Guskiewicz and his staff are able to meet with these players and 
undertake behavior modification to try and eliminate those avoidable 
hits to the top of the head. Clearly the issue of leading with the head 
is very important in the efforts to reduce the frequency and severity 
of concussions, even with elite athletes at the collegiate level.

    Question 2. Do you think this improper tackling technique is caused 
by less time being devoted to teaching good technique in practice?
    Answer. As players mature and develop, it is natural for most 
coaches to focus more on the subtle aspects and complicated skills of 
the game, and spend less time on the fundamentals.
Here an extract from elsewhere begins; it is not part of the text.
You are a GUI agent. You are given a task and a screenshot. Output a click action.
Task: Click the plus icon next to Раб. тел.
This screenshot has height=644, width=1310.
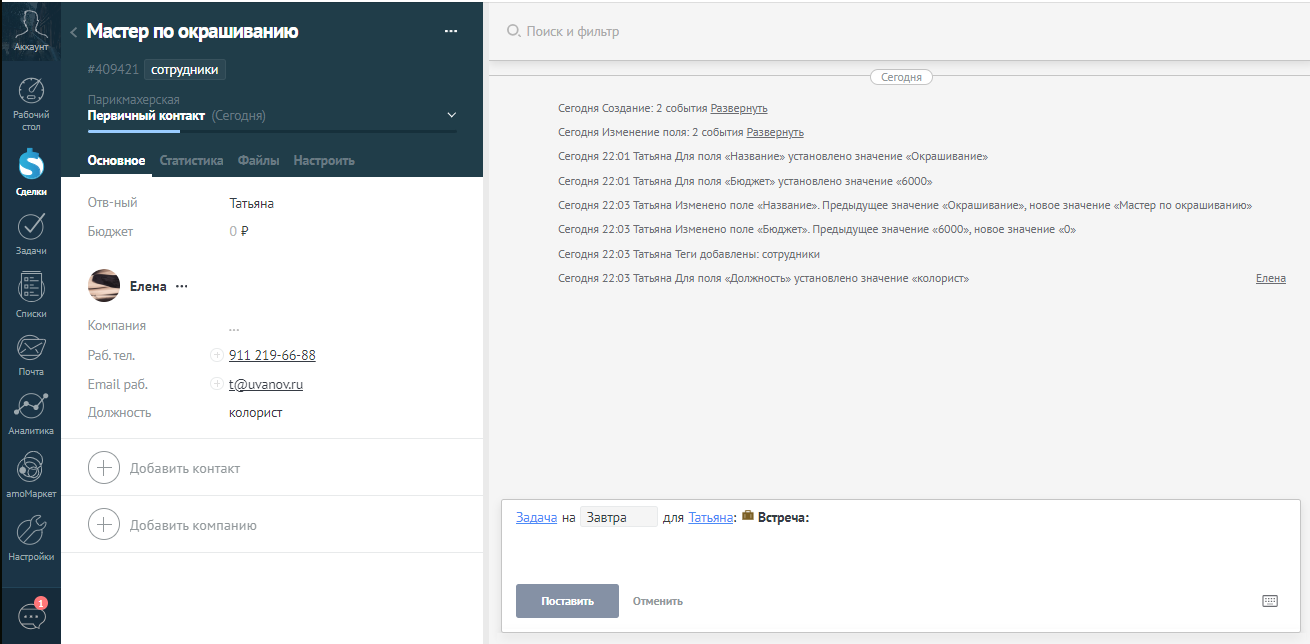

If players don't 
develop the reaction and muscle memory to effectively ``see what you 
hit'' when tackling and blocking as youth players, it is unlikely they 
will suddenly develop those skills in high school, and even less likely 
in college. The time to spend the time is when players have not yet 
developed the bad habits.

    Question 3. As part of the campaign to highlight concussion 
awareness, how much emphasis is being placed on educating coaches and 
players about using proper tackling technique to reduce concussions?
    Answer. The emphasis on concussion prevention and recognition is 
extensive and growing monthly.
    NOCSAE in partnership with the CDCP is creating a parent targeted 
concussion awareness and prevention program called ``Heads Up to 
Parents'' which designed and created to reach all parents of football 
players and provide access to an extensive online resource to address 
all aspects of concussion prevention, including proper tackling and 
blocking techniques.
    There are coaching education programs at all levels which provide 
the necessary instruction and teaching tools to help coaches instruct 
their players. The American Football Coaches Association provides such 
training and educational programs for high school through collegiate 
levels, and has teamed with the National Athletic Trainers Association 
to make education and training videos that address head and neck injury 
prevention, which can be accessed at http://www.afca.com/article/
article.php?id=968. The National Federation of State High School 
Associations (``NFHS'') provides online coaching education and 
certification in the areas of concussion prevention as well. For youth 
football, USA Football in partnership with the NFL provides a wealth of 
coaching and player education programs in person and online that 
address concussion prevention through proper playing and tackling 
techniques. These resources can be accessed at http://
www.usafootball.com/health-safety/prevention-preparation.